Conway's podium at Toronto was an OK drive but he was the beneficiary of odd circumstances that jumbled the field, and a dive-bomb move at Turn 1 on a late restart knocked Charlie Kimball into Sebastien Bourdais – he was lucky to escape a penalty. His race at Edmonton two weeks later was far better, a 25th-to-11th drive in a race with no cautions and the push-to-pass advantages were largely negated because it could be used as much to defend as to overtake.
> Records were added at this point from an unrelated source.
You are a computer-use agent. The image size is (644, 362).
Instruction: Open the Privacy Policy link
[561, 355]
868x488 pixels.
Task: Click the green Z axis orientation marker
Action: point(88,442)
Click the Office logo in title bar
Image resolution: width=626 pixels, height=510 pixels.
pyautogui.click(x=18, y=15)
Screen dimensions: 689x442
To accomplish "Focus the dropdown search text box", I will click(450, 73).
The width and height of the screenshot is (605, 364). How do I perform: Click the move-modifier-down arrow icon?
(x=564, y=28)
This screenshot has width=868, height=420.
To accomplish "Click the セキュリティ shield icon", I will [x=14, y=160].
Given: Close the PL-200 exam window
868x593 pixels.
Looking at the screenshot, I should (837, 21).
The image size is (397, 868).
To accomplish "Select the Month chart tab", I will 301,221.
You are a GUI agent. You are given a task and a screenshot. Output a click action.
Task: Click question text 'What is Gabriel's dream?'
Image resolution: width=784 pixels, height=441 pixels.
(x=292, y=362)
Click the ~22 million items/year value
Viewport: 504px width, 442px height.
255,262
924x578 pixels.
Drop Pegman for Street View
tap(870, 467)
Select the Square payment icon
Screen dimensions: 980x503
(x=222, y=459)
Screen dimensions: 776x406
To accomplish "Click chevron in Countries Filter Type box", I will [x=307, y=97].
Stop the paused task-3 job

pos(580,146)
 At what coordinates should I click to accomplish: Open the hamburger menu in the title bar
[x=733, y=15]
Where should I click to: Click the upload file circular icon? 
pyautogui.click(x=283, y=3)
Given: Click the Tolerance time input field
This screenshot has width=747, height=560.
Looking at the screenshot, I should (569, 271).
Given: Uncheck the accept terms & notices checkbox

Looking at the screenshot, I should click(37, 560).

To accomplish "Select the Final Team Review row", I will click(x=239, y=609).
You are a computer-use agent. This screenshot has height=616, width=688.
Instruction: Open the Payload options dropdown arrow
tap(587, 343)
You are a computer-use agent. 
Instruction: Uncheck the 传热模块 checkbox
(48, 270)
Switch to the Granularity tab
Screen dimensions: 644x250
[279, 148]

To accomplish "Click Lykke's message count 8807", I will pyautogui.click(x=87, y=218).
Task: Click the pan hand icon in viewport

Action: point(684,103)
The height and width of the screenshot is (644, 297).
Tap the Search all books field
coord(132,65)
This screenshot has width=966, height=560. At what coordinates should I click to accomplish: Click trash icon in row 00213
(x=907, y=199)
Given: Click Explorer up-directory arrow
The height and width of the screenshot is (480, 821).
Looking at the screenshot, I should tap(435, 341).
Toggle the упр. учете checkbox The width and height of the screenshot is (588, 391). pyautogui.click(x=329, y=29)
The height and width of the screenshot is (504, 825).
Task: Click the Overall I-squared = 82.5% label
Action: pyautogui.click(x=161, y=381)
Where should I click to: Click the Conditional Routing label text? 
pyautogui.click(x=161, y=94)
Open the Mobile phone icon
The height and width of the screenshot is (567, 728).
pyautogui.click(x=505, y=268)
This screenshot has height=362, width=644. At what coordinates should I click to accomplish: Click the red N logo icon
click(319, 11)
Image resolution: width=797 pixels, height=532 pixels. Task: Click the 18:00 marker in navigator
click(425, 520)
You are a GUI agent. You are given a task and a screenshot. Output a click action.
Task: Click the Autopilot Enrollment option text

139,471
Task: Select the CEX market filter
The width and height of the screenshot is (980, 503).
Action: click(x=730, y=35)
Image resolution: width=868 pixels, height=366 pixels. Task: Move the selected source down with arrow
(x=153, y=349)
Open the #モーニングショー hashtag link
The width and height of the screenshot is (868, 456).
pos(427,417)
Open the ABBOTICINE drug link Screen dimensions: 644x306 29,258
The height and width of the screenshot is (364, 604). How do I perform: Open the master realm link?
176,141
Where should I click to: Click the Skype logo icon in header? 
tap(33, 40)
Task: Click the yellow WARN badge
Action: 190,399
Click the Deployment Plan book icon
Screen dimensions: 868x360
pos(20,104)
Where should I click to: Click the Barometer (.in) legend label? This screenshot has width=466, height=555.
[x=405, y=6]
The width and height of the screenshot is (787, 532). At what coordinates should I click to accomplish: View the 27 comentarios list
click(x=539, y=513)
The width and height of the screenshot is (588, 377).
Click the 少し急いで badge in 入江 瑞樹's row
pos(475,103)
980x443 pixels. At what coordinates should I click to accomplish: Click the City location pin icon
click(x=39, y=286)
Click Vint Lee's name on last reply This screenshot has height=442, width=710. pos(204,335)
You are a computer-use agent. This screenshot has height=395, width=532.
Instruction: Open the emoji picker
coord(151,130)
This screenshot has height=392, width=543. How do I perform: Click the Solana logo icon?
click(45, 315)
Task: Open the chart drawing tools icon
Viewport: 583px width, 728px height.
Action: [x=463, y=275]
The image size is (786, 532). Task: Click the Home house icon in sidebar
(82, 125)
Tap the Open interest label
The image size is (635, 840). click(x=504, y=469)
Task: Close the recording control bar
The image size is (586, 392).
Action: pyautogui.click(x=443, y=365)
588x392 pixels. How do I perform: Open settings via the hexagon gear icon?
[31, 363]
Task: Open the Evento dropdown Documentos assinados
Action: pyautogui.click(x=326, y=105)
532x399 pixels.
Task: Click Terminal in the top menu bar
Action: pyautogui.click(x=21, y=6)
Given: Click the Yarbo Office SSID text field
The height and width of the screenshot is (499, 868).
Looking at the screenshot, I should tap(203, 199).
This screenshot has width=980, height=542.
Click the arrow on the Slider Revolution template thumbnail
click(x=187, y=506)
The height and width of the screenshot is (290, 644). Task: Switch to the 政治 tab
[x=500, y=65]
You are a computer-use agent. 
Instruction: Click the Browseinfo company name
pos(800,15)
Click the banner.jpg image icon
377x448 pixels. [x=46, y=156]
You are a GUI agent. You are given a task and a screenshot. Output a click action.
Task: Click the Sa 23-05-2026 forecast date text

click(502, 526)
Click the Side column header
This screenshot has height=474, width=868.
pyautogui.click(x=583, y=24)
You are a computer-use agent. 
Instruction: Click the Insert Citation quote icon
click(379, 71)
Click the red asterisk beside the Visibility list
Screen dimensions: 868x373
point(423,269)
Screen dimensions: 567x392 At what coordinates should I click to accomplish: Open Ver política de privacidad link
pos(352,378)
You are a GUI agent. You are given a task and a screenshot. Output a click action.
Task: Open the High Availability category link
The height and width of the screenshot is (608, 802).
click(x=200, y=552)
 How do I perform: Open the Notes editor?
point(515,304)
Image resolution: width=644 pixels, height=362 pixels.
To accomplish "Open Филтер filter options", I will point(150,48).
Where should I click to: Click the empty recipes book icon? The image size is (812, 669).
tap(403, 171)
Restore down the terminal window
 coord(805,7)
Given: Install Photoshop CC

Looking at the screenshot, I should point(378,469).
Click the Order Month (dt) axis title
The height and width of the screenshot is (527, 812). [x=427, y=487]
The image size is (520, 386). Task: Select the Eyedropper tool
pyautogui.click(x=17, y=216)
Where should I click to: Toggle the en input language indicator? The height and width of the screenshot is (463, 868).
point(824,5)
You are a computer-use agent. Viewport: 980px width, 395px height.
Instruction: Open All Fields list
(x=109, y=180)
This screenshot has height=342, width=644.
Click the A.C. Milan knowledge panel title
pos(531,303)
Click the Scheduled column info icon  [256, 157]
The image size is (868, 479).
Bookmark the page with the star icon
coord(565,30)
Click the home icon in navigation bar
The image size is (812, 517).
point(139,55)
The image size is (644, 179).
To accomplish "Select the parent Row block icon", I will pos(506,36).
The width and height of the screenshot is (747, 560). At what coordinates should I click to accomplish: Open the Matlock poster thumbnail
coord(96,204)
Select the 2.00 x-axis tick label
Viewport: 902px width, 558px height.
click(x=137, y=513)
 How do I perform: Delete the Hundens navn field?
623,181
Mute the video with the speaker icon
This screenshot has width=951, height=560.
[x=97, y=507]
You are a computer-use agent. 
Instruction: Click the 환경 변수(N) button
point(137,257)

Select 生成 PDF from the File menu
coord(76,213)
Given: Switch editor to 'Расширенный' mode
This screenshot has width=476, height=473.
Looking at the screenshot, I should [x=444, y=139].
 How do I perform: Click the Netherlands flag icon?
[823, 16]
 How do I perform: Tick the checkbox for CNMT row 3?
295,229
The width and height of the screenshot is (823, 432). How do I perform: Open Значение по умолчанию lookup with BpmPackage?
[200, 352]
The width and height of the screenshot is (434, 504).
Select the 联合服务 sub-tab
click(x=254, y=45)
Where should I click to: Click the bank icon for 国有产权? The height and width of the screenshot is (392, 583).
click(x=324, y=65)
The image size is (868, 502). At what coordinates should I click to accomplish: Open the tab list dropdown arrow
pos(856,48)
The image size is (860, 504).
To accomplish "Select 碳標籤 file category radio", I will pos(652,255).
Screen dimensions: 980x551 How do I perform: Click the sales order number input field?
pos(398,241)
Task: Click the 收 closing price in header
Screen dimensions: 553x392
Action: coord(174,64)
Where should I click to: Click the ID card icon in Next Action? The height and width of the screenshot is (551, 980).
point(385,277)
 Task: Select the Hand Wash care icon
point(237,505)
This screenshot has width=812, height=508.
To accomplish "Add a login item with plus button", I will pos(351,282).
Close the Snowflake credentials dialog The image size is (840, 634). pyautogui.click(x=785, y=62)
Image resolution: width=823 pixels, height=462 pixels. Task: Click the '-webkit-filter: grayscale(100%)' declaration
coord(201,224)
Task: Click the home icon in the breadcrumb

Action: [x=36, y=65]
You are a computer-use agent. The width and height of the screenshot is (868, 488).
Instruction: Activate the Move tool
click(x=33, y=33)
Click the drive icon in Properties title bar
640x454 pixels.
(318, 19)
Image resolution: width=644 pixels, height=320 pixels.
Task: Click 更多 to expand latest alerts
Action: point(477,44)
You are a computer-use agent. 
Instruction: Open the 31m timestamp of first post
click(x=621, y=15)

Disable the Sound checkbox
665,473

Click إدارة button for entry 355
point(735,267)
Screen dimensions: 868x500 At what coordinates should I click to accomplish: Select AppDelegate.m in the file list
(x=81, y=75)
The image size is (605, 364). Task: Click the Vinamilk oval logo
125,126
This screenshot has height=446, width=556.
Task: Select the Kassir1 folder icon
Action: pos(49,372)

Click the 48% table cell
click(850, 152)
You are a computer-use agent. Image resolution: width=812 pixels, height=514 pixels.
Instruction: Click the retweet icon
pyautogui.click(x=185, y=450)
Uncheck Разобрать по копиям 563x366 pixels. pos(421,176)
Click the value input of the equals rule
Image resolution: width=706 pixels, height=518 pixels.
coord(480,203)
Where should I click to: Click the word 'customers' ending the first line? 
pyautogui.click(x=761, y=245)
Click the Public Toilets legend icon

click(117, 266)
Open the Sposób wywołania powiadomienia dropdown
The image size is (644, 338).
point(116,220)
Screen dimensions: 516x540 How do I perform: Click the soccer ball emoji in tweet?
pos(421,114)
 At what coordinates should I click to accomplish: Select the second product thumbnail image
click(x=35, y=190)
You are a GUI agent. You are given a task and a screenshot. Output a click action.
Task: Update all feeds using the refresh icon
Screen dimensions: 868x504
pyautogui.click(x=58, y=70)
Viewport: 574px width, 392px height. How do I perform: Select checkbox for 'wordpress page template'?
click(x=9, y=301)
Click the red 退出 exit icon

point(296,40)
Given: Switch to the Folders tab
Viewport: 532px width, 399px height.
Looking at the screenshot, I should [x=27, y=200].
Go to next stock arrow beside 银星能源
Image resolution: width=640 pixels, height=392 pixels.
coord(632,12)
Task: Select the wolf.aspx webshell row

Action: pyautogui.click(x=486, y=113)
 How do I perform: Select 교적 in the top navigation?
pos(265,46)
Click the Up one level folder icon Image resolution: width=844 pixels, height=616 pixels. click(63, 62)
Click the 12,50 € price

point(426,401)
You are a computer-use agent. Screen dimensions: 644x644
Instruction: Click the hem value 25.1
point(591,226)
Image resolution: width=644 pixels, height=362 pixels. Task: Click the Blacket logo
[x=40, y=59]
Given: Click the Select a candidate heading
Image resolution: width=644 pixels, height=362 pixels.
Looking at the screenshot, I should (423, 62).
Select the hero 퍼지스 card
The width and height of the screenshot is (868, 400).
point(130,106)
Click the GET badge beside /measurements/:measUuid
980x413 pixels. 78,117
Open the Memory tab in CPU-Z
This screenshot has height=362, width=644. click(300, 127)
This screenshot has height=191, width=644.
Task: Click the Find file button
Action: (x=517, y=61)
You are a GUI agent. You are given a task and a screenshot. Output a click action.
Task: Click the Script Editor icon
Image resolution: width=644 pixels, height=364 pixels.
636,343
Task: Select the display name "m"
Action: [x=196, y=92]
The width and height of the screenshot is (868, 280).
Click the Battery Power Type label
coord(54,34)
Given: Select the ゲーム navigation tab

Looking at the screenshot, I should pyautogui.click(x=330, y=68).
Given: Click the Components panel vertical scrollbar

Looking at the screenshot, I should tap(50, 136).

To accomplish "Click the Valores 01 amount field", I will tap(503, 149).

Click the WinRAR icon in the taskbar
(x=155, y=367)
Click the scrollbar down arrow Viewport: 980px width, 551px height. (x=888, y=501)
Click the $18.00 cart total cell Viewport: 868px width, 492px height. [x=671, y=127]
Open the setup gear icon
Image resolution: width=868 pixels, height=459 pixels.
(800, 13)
But his undoing – possibly for his IndyCar career – came on ovals. He and Indy 500 rookie teammate Wade Cunningham seemed out to lunch on setup and speed all month, before Conway's race came to a crashing halt when he was sent out with a broken front wing, then catapulted into the catch fencing with Will Power underneath him with nowhere to go. Further oval starts at Texas, Milwaukee and Iowa were just as challenging before he decided to call time prior to Fontana, a gutsy but brave decision few would publicly make.

Cunningham did far better at Fontana than Indy, especially given the circumstances. While his sharp sense of humor would be enough to earn him a full-time spot, gathering budget will determine any future appearances.